The Power in Surrender

For many of us control is a common theme in our lives, whether we recognize it or not.  Life becomes this juggling act of tasks, people, feelings and thoughts as we strive to exert control in various ways in our lives.  For some, this looks like a detailed, organized schedule with each event planned and coordinated just so.  For others this looks like a hectic and chaotic series of tasks piled one on top of another. Others may have a small social circle in contrast to those who subscribe to the belief that a stranger is just a friend they haven’t met yet.  Some keep their emotions tightly leashed and regulated, while others emote dramatically. How we exert control in our lives is as unique as we are, tied together by the common root of controlling for discomfort.
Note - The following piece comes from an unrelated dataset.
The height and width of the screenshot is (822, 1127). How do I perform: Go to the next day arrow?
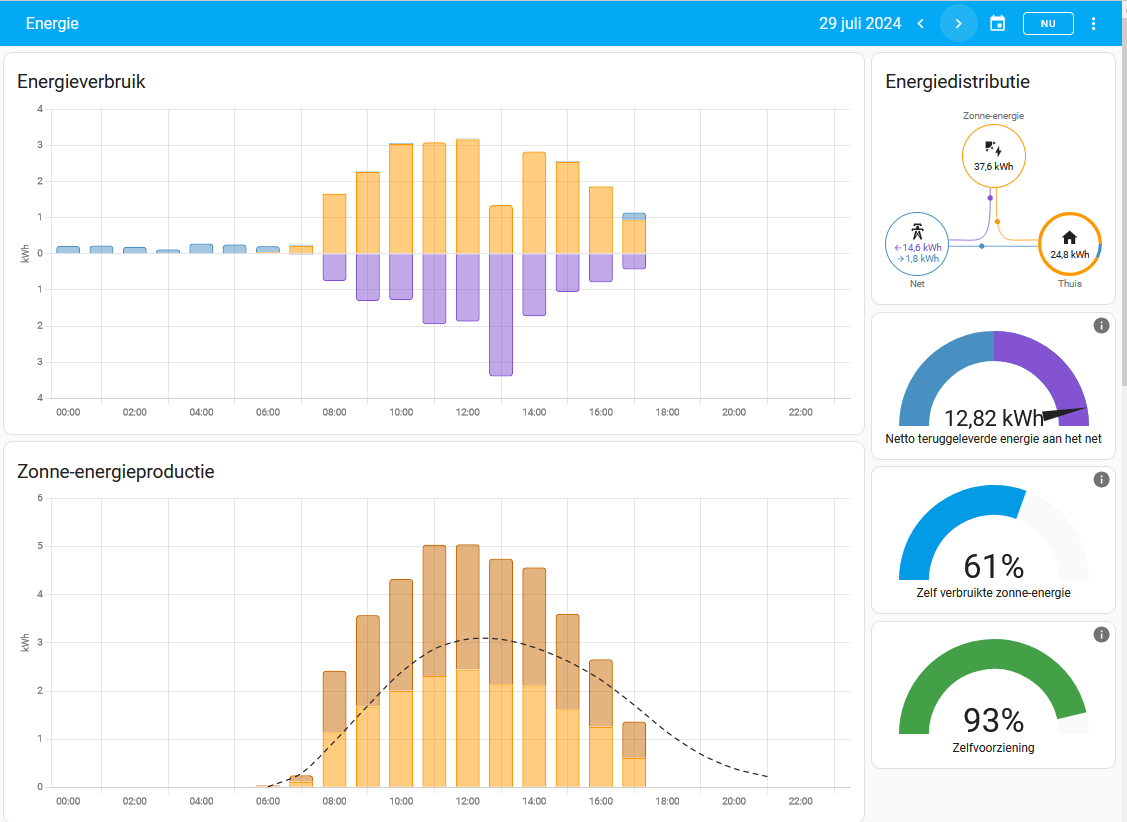coord(958,23)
As society has evolved the belief that discomfort is something to be avoided has become pervasive.  While some discomfort is ultimately unavoidable, many appear to believe that any discomfort that can be avoided should be avoided. What many of us have lost sight of is that growth is uncomfortable.  As much as we may want to live in our comfort zone, doing so keeps us stuck there, and to grow we have to face the discomfort of change.

The idea of jumping happily into discomfort may sound unreasonable.  Instead, imagine relaxing into surrender.  Discomfort is like a storm in the ocean, spawning wave after wave.  When we fight the waves, we become exhausted and easily overwhelmed.  It may seem counter-intuitive, but when we face drowning sometimes the only way to save ourselves is to stop swimming and let go- in surrendering we can float and rest.  Sometimes we can float over the top of the wave, sometimes it washes over us – but the wave is finite and we will reach the other side.  No matter how hard we fight the wave we can’t stop it, but through surrender we can ride it.

Sometimes it feels like too much.  Sometimes we need to relax on the beach and rest in our comfort zone. Take the time you need and rest, and know that if we want to grow, if we want to change, then at some point we’re going to have to dive back into the ocean.  Remember, when the waves of discomfort feel too big, too strong, and too overwhelming it’s okay to let go, to surrender to the discomfort, and ride the waves of change.